Standardisation and cross-national partnerships to inform the public health response to emerging pathogens
Formation of the ZIKV IPD Consortium
The ZIKV IPD Consortium is a global collaboration designed to streamline the international response to ZIKV. To facilitate cross-country analyses and a coordinated response to ZIKV, representatives from WHO, PAHO, the US Centers for Disease Control and Prevention (CDC), the National Institutes of Health (NIH), the National Institute of Allergy and Infectious Diseases (NIAID), Institut national de la santé et de la recherche médicale (INSERM), Institut Pasteur, and the networks of Fundação Oswaldo Cruz (Fiocruz), Grupo de Pesquisa da Epidemia da Microcefalia (MERG)/ZikaPlan, ZIKAlliance, ZIKAction, the Consortium for the Standardization of Influenza Seroepidemiology (CONSISE) and International Severe Acute Respiratory and Emerging Infection Consortium (ISARIC) have developed a standardised protocol for cohorts of pregnant women and their infants exposed to ZIKV to facilitate the proposed IPD-MA; identified existing or planned cohorts and prospectively introduced cohort principal investigators (PI)s and MOH officials to the methodological and public health benefits related to IPD-MA in the context of Zika. Many of the longitudinal studies and surveillance systems identified to date through the review of country-level registries, existing literature reviews and ZIKV IPD Consortium membership have agreed to contribute deidentified, participant level data to the analysis. A complete list of the studies and surveillance systems who have agreed to contribute data to the ZIKV IPD Consortium led IPD-MA is included in online supplementary table 1.
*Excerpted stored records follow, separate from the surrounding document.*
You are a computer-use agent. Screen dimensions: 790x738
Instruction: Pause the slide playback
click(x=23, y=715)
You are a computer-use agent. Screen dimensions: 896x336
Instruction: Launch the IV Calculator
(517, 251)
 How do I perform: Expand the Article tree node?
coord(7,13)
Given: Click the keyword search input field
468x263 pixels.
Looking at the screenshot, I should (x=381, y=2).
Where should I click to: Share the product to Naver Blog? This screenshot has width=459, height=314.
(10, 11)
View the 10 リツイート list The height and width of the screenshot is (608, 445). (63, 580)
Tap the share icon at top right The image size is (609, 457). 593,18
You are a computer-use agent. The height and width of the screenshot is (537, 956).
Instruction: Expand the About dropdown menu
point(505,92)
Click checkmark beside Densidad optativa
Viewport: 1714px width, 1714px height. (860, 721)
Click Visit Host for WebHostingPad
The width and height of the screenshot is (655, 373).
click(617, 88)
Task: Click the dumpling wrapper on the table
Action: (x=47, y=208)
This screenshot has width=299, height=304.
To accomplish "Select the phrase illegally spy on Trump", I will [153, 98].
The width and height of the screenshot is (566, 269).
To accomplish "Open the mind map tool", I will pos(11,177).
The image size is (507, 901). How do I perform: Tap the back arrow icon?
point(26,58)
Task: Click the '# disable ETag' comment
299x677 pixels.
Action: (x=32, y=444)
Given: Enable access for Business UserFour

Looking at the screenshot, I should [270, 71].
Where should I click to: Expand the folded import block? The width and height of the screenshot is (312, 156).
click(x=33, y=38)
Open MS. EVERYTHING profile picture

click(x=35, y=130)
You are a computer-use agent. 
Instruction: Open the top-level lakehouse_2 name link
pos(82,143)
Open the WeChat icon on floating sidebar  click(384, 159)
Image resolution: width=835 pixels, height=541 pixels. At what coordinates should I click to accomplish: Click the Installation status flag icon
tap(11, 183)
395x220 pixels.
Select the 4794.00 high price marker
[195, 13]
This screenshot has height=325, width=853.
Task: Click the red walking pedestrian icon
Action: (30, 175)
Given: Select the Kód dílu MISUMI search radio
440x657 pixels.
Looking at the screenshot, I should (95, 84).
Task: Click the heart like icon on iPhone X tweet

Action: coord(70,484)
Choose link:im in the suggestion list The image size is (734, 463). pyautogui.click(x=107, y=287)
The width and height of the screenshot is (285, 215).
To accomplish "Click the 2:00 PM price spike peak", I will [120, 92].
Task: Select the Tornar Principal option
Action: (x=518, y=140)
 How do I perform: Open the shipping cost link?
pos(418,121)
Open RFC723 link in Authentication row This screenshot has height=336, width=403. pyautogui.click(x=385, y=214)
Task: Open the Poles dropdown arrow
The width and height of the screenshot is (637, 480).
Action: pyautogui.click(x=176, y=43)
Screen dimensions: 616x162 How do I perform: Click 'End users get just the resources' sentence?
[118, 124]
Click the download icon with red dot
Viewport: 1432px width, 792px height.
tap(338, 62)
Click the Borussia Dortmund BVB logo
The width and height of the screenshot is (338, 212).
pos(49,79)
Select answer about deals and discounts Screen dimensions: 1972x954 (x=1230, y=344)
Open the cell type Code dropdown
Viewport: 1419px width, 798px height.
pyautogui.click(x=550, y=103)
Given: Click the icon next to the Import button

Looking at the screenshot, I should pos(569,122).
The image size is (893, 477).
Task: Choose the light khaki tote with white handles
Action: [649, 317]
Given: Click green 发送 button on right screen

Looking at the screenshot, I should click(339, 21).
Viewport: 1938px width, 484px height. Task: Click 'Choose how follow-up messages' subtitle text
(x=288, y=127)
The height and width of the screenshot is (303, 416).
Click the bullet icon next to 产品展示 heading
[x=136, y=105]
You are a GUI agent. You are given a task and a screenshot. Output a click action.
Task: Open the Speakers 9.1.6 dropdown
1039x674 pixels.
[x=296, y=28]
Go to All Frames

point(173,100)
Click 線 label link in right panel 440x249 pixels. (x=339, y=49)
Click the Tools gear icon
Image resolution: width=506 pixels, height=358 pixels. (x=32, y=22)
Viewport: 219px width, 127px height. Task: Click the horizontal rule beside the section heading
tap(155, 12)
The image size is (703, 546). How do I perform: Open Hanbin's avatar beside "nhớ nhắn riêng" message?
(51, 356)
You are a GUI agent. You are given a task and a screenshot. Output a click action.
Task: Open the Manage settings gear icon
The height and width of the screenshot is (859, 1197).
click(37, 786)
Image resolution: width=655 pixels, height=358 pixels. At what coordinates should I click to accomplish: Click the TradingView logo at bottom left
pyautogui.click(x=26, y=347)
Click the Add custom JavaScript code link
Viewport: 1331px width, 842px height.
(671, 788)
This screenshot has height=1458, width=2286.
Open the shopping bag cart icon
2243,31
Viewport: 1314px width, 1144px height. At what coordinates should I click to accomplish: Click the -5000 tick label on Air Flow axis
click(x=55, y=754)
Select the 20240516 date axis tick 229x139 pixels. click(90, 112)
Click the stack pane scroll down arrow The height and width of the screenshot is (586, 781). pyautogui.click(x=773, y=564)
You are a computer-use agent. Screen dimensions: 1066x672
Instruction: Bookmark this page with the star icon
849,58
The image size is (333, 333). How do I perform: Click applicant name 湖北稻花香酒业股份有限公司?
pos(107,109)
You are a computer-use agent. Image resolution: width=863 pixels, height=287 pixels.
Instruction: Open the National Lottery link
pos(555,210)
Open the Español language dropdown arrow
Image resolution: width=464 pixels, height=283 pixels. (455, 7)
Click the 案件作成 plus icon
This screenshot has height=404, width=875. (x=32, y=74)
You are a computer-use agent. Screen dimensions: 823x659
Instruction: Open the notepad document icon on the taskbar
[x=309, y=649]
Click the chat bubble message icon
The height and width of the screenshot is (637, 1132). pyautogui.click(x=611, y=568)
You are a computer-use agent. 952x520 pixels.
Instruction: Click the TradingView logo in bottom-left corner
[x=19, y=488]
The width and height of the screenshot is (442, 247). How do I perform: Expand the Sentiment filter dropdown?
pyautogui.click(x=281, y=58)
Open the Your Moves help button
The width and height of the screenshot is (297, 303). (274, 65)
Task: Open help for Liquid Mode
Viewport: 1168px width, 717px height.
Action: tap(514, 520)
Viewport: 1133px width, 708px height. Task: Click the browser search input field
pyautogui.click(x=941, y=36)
Standardised protocols for cohorts of pregnant women and their infants
A multiplicity of mechanisms for exposure and outcome ascertainment as well as differences in the measurement of important cofactors are known challenges for the meta-analysis of data from individual research studies. To minimise the potential for heterogeneity caused by differences in study inclusion criteria and the measurement of ZIKV, infant outcomes and important cofactors, WHO/PAHO, Institut Pasteur, Fiocruz, CONSISE and ISARIC convened an international meeting of ZIKV researchers and MOH officials in June 2016 to develop standardised protocols and data collection instruments for cohort studies of pregnant women and newborns and other ZIKV-related studies.60 Standardisation of protocols and data collection instruments was intended to minimise differences in case ascertainment and data collection methods to facilitate data synthesis and the identification of sources of heterogeneity in the relation between congenital Zika infection and adverse fetal, infant and child outcomes. The protocols were made available on WHO website in October 2016 (http://www.who.int/reproductivehealth/zika/en). The standardised protocols do not include detailed guidance on laboratory methods, but testing algorithms were developed by an expert panel and made available on the WHO website in March 2016 (http://www.who.int/csr/resources/publications/zika/laboratory-testing/en/). The IPD-MA will need to account for the between-study and within-study differences in diagnostic assays and testing algorithms.
Objectives of the IPD-MA
Estimate the absolute and relative risks of fetal infection; miscarriage (<20 weeks gestation), fetal loss (≥20 weeks gestation), microcephaly and other manifestations of CZS and later developmental delays for women who do and do not experience ZIKV infection during pregnancy.
Identify factors that modify women’s risk of adverse ZIKV-related fetal, infant and child outcomes and infants’ risk of infection (eg, gestational age at time of infection, clinical or subclinical illness, concurrent or prior arbovirus exposure, other congenital infections and other posited effect measure modifiers).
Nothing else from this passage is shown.